Leverton Search were delighted to welcome leaders from some of the industry’s top asset managers for our latest Industry Leaders Roundtable in November, bringing together Heads of Investment Specialists for a candid and energising discussion. With year-end rapidly approaching, the group compared how the Q4 cycle is unfolding, noting that liquidity tends to tighten by mid-December and that some inflows are already being pushed into early next year. This shift is shaping how teams plan their client activity and think about maintaining momentum going into 2025.
A big part of the conversation centred on how firms motivate and measure their specialist teams. It seems that there is no single model that works for everyone, mainly as teams and structures differ so much from firm to firm, but most agreed that combining qualitative and quantitative judgement is the way to go. The group also shared how they navigate compensation differences between asset classes, (or public and private markets) highlighting open communication, a strong team narrative and motivation to make the biggest difference.

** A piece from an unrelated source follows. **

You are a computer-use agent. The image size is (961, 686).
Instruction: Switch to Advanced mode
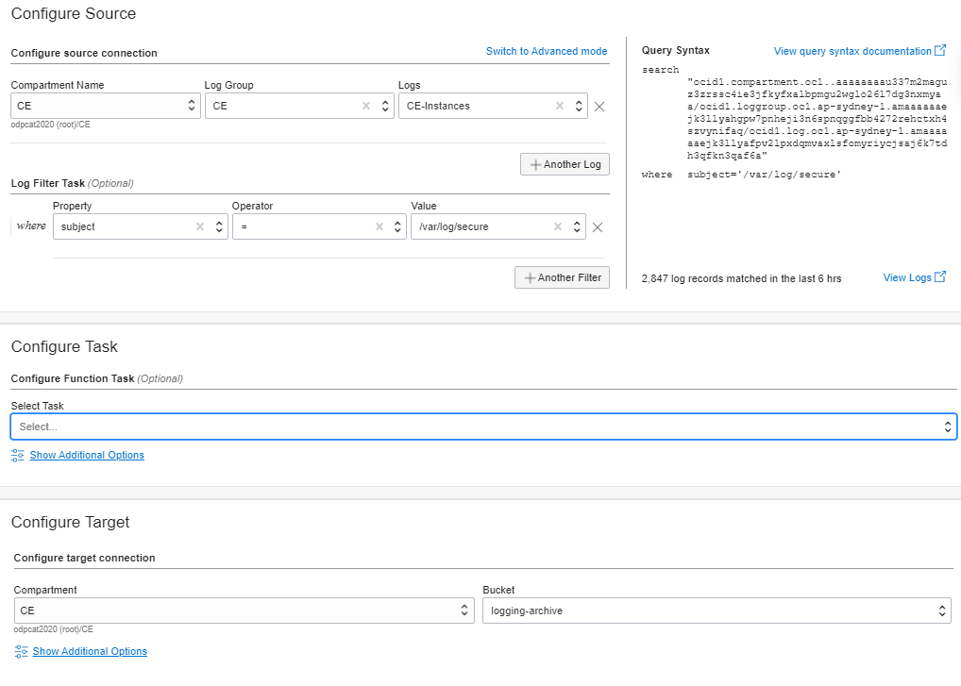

As client expectations continue to evolve, teams are rethinking how they build and share knowledge. Cross-training, pairing specialists with secondary product areas, and keeping junior team members generalist for longer all emerged as practical ways to support learning and broaden capability. This linked naturally to one of the strongest synergies we found across each firm: the importance of close coordination between sales and investment specialists to deliver the most impactful client interactions.
Finally, we touched upon recruitment and the talent landscape to end the conversation. Hiring multilingual specialists is becoming tougher as more roles concentrate in London and many leaders around the table expect the investment specialist role to continue evolving again. Leaner teams are driving demands for individuals with more analytical depth, technical skill and stronger client facing capabilities, which all seem to be rising in importance.